- **TEXTE À ANALYSER**
La couleur manquante

All Over Nymphéas

(c) Christophe Raynaud de Lage / Festival d’Avignon

Il n’était déjà pas évident de rivaliser avec la beauté d’un spectacle d’Emmanuel Eggermont : « All Over Nymphéas », bouleversant d’intelligence, déroge si peu à la règle qu’il s’impose comme un vrai chef-d’œuvre de délicatesse chorégraphique.

«La Méthode des phosphènes », créé en 2019, présumait déjà le passage remarquable du monochrome (« Polis », « Aberration ») au multicolore chez le chorégraphe : « All Over Nymphéas », sous le signe impressionniste de Claude Monet, est une claque d’une autre dimension où, la saccade embrassant la douceur, intelligence et émotion ne font plus qu’une. Pavanant sur une moquette peu à peu découpée en motifs géométriques sur la musique splendide de Julien Lepreux, cinq figures futuristes, ouvrières de plusieurs boucles hypnotiques, quadrillent la scène en habillages modeux : ils effraient les premières secondes – Monet sur un catwalk, vraiment ? – avant qu’Emmanuel Eggermont, aux lunettes de soleil trop sérieuses pour l’être vraiment, n’exagère un mouvement de teufeur, moquant doucement ce qu’il admire… Le danseur a la grâce, mais le chorégraphe a le recul : ensemble, ils peignent une fresque qui se regarde en même temps qu’elle est regardée ; et c’est ridiculement beau. Alors les costumes branchouilles qui s’amoncelaient sur les cinq êtres sont soudain portés en sac à dos, les sacs chers déversent malgré eux une poudre kitsch, et les capuches trop grandes sont à la fois premier et second degrés : le sublime d’« All Over Nymphéas », entre grotesque et tragique, prend un air hugolien.

- **EXTRAITS DE DONNÉES**
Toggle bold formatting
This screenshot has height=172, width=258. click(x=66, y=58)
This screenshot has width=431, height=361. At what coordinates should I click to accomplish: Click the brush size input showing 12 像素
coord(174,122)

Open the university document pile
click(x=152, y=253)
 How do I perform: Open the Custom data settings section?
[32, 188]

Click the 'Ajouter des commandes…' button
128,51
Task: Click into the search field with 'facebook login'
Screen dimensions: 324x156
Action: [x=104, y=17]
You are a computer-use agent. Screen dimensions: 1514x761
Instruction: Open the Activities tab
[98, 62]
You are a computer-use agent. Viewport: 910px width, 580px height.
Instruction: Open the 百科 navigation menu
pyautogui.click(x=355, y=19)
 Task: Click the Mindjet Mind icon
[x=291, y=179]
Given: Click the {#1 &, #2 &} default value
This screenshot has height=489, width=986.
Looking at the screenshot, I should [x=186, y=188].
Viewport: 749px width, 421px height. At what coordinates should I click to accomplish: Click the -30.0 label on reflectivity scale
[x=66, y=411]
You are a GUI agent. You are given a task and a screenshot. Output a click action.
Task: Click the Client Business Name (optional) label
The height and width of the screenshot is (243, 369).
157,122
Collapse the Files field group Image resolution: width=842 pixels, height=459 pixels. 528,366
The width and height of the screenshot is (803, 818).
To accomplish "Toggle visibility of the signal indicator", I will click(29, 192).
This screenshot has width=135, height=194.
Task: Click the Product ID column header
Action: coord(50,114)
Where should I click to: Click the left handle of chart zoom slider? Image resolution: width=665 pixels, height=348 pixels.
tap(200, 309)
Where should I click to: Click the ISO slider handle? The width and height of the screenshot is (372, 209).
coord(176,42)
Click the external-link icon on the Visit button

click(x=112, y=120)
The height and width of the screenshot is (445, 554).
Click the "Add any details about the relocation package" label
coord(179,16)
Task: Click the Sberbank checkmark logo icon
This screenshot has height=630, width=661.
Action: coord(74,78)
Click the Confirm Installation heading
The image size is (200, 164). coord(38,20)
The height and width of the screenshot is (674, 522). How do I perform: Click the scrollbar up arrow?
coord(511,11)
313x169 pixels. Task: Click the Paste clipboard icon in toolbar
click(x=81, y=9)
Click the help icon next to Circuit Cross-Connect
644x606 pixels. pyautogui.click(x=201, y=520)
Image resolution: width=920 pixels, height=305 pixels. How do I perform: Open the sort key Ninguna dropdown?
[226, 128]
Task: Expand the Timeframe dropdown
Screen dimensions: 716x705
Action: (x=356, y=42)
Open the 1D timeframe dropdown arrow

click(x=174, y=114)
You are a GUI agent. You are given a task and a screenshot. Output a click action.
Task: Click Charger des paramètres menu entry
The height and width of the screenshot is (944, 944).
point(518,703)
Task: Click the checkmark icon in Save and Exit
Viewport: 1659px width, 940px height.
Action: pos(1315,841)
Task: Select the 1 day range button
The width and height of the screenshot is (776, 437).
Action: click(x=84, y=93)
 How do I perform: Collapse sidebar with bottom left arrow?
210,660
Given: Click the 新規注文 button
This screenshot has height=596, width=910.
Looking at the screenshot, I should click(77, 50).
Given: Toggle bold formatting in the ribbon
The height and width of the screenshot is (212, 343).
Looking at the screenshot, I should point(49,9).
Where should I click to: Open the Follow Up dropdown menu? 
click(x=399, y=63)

- **CONSIGNE**
Recopiez en entier, sans y changer quoi que ce soit, la critique de « All Over Nymphéas » donnée plus haut.

- **RÉSULTAT OBTENU**
La couleur manquante

All Over Nymphéas

(c) Christophe Raynaud de Lage / Festival d’Avignon

Il n’était déjà pas évident de rivaliser avec la beauté d’un spectacle d’Emmanuel Eggermont : « All Over Nymphéas », bouleversant d’intelligence, déroge si peu à la règle qu’il s’impose comme un vrai chef-d’œuvre de délicatesse chorégraphique.

«La Méthode des phosphènes », créé en 2019, présumait déjà le passage remarquable du monochrome (« Polis », « Aberration ») au multicolore chez le chorégraphe : « All Over Nymphéas », sous le signe impressionniste de Claude Monet, est une claque d’une autre dimension où, la saccade embrassant la douceur, intelligence et émotion ne font plus qu’une. Pavanant sur une moquette peu à peu découpée en motifs géométriques sur la musique splendide de Julien Lepreux, cinq figures futuristes, ouvrières de plusieurs boucles hypnotiques, quadrillent la scène en habillages modeux : ils effraient les premières secondes – Monet sur un catwalk, vraiment ? – avant qu’Emmanuel Eggermont, aux lunettes de soleil trop sérieuses pour l’être vraiment, n’exagère un mouvement de teufeur, moquant doucement ce qu’il admire… Le danseur a la grâce, mais le chorégraphe a le recul : ensemble, ils peignent une fresque qui se regarde en même temps qu’elle est regardée ; et c’est ridiculement beau. Alors les costumes branchouilles qui s’amoncelaient sur les cinq êtres sont soudain portés en sac à dos, les sacs chers déversent malgré eux une poudre kitsch, et les capuches trop grandes sont à la fois premier et second degrés : le sublime d’« All Over Nymphéas », entre grotesque et tragique, prend un air hugolien.